Backwheelassembly211.jpg Backwheelassembly311.jpg

Rear Brake Assembly
  1. Place rear brake pedal on right side on the bike frame. Secure with pin.
  2. Connect brake rod to brake pedal through hole.
  3. On other end, threaded end, place spring onto cable then slide through holding on back drum brake.
  4. Secure with nut.
  1. Attach engine block to underside of frame. (Please see group 17’s page for instructions on assembling the engine block)
  2. First attachment in found on the top back of the engine block and bottom of frame underneath rear shock. Slide bolt through attachment and tighten
  3. Second attachment is found on the back underside of the engine, and the bottom of the frame below the rear frame connection. Slide bolt through slot and tighten.
Engine Attachments
  1. Attach kick lever to right side of engine
  2. Attach gearshift to left side of engine. Connection is near the front and bottom on left side.


Gas Tank
  1. Place gas tank to top of frame near handle bars. Placement should have gas tank side slanting towards rider.
  2. Attach gas tank with two bolts on the front and back into holes on frame
  1. Using master link, separate chain
  2. Place right end of chain on the rear sprocket. Take left end of chain and feed it into the engine block. Use the gearshift to work chain through gears in engine block and back out. Reattach chain together.
  3. Adjust rail slide chain tensioners to move the tire forward or back to create desired tension in chain.
  4. Attach plastic chain guard onto connections on rear frame with two washers and bolts
Kick Stand
  1. Attach kickstand assembly to the bottom on the engine. With four bolts This assembly also included the foot rest pedals. Place assembly so that kickstand is on the left hand side of the bike
  1. Attach muffler to engine exhaust outlet and attach to bikes right side to attachment point on frame
no picture available
  1. Connect electrical wiring from the handle bars to the extension from the engine and the electrical box (little black and green box)
  2. Route wiring under welded holders on the frame to the back of the bike, under the seat
Plastic Covers
  1. Attach Frame cover to bike with six bolts. Four of the bolts are placed on the gas tank, two on front and two on the side. The last two are attached on the rear of the cover beneath the seat
  2. Attach number plate (plastic white shield) to the front with one bolt. Wrap Plastic support around handle bars for extra support
  3. Attach front fender


Dirt Bike Reassembly Instructions

Product Assembly Questions

Does your product run the same as it did before you disassembled it?

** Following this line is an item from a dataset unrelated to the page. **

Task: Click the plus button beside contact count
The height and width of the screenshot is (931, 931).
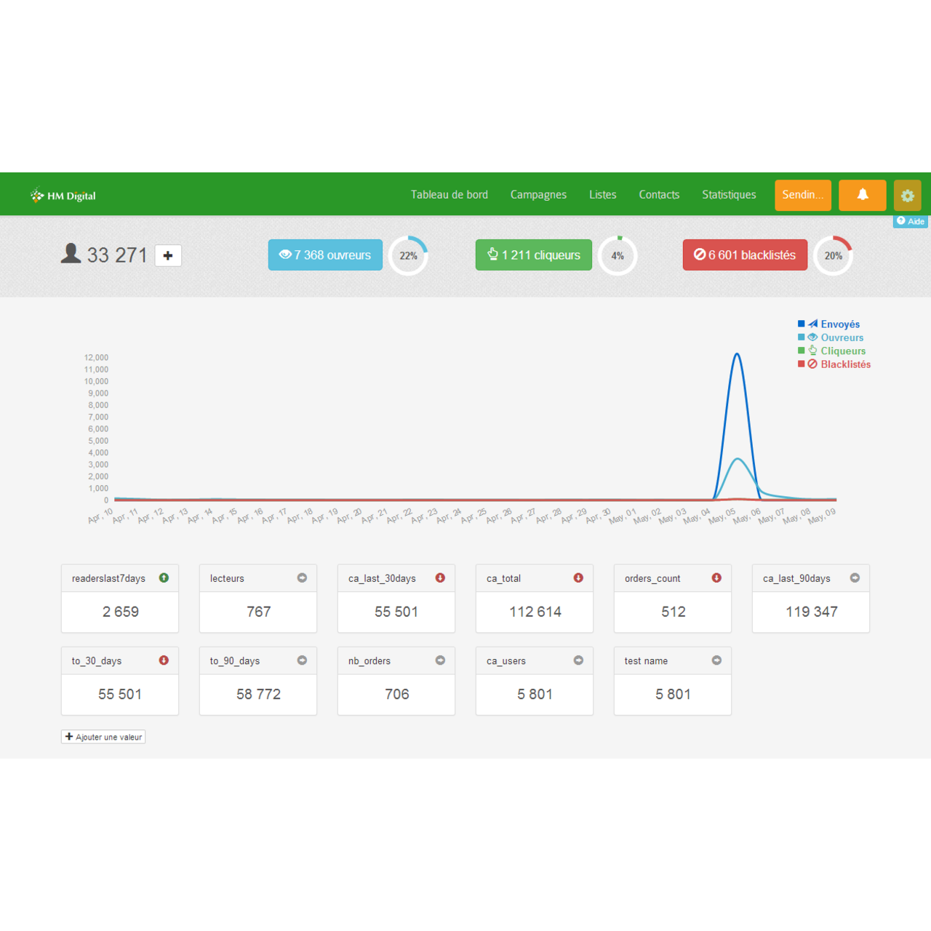Action: click(x=168, y=255)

Because our product was split between two groups, group 17 and us, group 11, we did not have time to test our product because group 17 was missing pieces to complete the engine.

The frame that we assembled though does function. We tested out each component after we assembled it. We tested each of the brakes by spinning the wheel, and then stopping it with the brake. We tested the shocks, by forcing the bike up and down. Everything that we reassembled worked, but we could not test the overall capabilities of the bike because of the engine.

What were the differences between the disassembly/reassembly processes?

The disassembly of our dirt bike was in the same order as the reassembly of our dirt bike. We started with the front end and worked our way to the rear sub frame, or swing arm.

Were the same sets of tools used?

The same set of tools used to take the dirt bike apart were used to reassemble the dirt bike. Because we recorded the tools required from disassembly, we knew what tools we would need for reassembly. The only problem we had then was fighting with other groups for the tools we needed.

Were you able to reassemble the entire product?

Yes. We assembled all of the components that we had disassembled.

Are there any additional recommendations your group would make at the product level (operation, manufacturing, assembly, design, configuration, etc.)?

If the factory used standardized bolts that required only one type of socket and one size of that socket to assemble, they would reduce the production cost because bulk buy parts cost less with the more amount purchased. It would also require less tools and would decrease assembly costs as well as the amount of steps in assembly, and assembly time due to the fact that you wouldn’t have to look for different tools between steps.